[EXTRACT TO READ]
········
The Nicaraguan Showcase

In late 2000, within the framework of the Post-Mitch Project in Nicaragua, the Ministry of Health assisted us in identifying two pilot municipalities, confronting different hazards, which would serve as “laboratories” for the development of municipal-level methodologies for the drafting and validation of emergency plans. The goal was to build capacity building as close as possible to the people who suffer most directly the consequences of an adverse natural event.

An interinstitutional process was launched involving key partners such as health personnel, the staff of water and sanitation utilities, the mayor’s office, NGOs active in the health sector, and community organizations.

Participants agreed that the top priority was drafting an emergency plan that would take into account various disaster scenarios. It would consist of a preparedness plan and a response plan. We collaborated with the Ministry of Health in writing methodological guidelines on how to draft such a plan. The guidelines, which were tailored to the country’s needs, were tested in the ten municipalities of the department (province) of Rivas, in the southwest of the country.
Encouraged by the success and outstanding reception of the project at the local level, the Ministry of Health‘s Disaster Technical Liaison Unit (TLU) asked PAHO/WHO’s Emergency Preparedness and Disaster Relief Coordination Program (PED) for assistance in the implementation of these technical guidelines throughout the country.
The Impact

Between November 2000 and June 2003, the team managed to extend coverage to 120 of Nicaragua’s 153 municipalities.

In several emergencies, such as the potentially devastating wildfires that hit Northern Nicaragua in 2002, the plans, which included coordination mechanisms and other tools, showed their effectiveness. Other projects, such as Forsima (sponsored by the European Union), as well as other organizations like the Red Cross, started expressing interest in the initiative and are now actively collaborating in the implementation of the strategy. Such strategic partnerships will undoubtedly contribute to the project’s sustainability. Thousands of people belonging to a variety of organizations, from the municipal to the national level, have participated in the process, generating a critical mass throughout the country.
The Strategy

Two years ago, the Minister of Health entrusted the municipal directors and epidemiologists of the departmental coordinating units with carrying out the government’s share of the initiative, overseen at the national level by the TLU. PAHO/WHO recruited a team of three field officers who facilitated the process by:

• Programming activities;
• Running two day training workshops for some 20
members of various organizations at each municipality.
········
[GIVEN RECORDS]
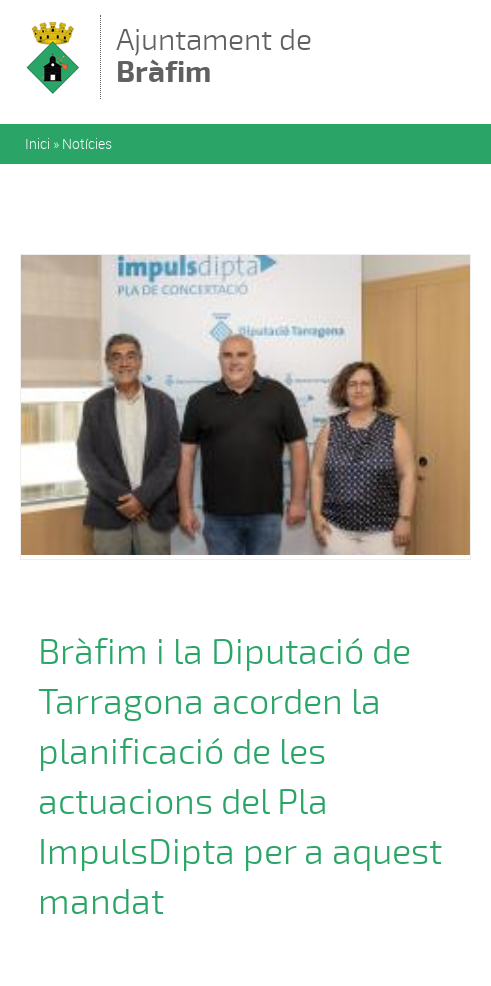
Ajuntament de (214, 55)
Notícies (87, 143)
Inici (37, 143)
········
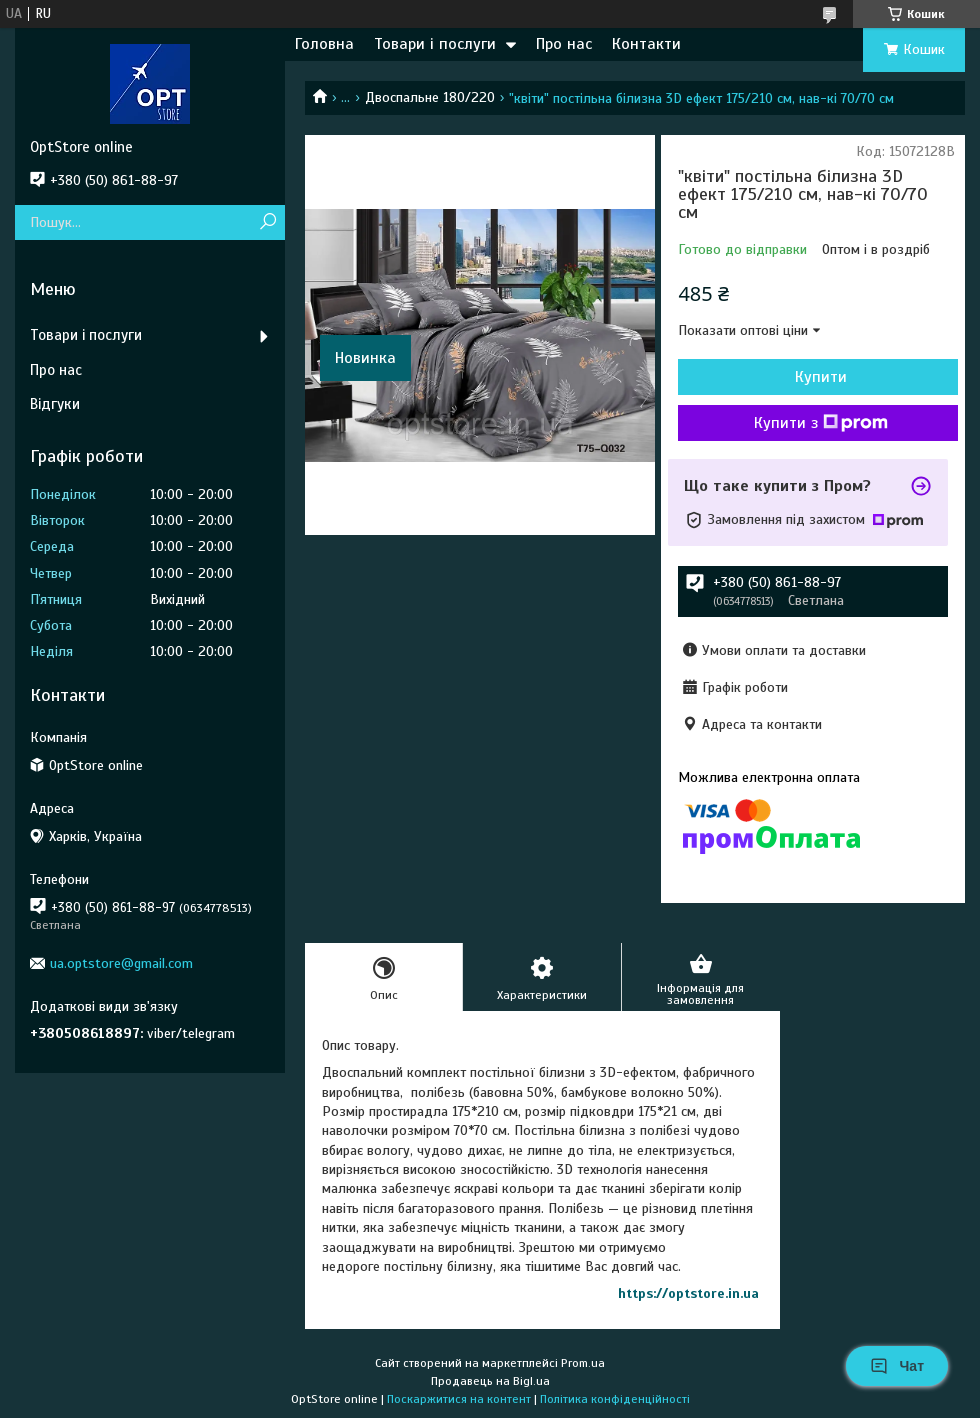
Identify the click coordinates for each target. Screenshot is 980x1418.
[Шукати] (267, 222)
········
[PROBLEMS TO SOLVE]
1. Translate this sentence from the passage on Nicaragua's municipal emergency plans into Spanish: "Between November 2000 and June 2003, the team managed to extend coverage to 120 of Nicaragua’s 153 municipalities."
2. Resume the passage on Nicaragua's municipal emergency plans at the point where it stops.
The material above is separate from the passage on Nicaragua's municipal emergency plans.

[ANSWERS]
1. Entre noviembre de 2000 y junio de 2003, el equipo logró extender la cobertura a 120 de los 153 municipios de Nicaragua.

2.
• Providing advice during the drafting of the emergency
plans;
• Disseminating the finished plans; and
• Organizing drills or simulations to test their effectiveness.
Once the plan is approved, the municipal health director distributes copies to the mayor’s office and the departmental coordination unit.

Examples can be seen (in Spanish) at PAHO/WHO’s Nicaraguan country office’s Web site, www.web.ops.org.ni, after clicking on Áreas Temáticas: Emergencias y Desastres. When all municipal plans have been completed, the departmental epidemiologists and their teams prepare departmental emergency plans that in turn will serve as inputs for the national emergency plan.

Key Factors

The sound legal framework of the country in this area helped to define responsibilities at the various levels. In this context, the strategy has proven successful because:
• It meets a widely felt need; • Its implementation is consistent from year to year;
• It has involved thousands of people who now constitute a solid core of capacity and expertise;
• It launched a process of inclusion with the involvement of the entire health sector and not just one or two institutions;
• Attention is being paid to the dynamics of the process, which is not limited to the production of a document for future reference.

Sustainability

The first challenge was for the strategy to work at the local level. Only when positive results were obtained in the field did the National Health Directorate support and institutionalize the effort. At present, the strategy has been included not only in the work plans of the various partner institutions but also their operating budgets.

Disaster preparedness is officially one of the Ministry’s top priorities, and the Minister has acknowledged her support at several public events. PAHO/WHO continues in its apacity-building efforts in order to ensure the Project’s continuity.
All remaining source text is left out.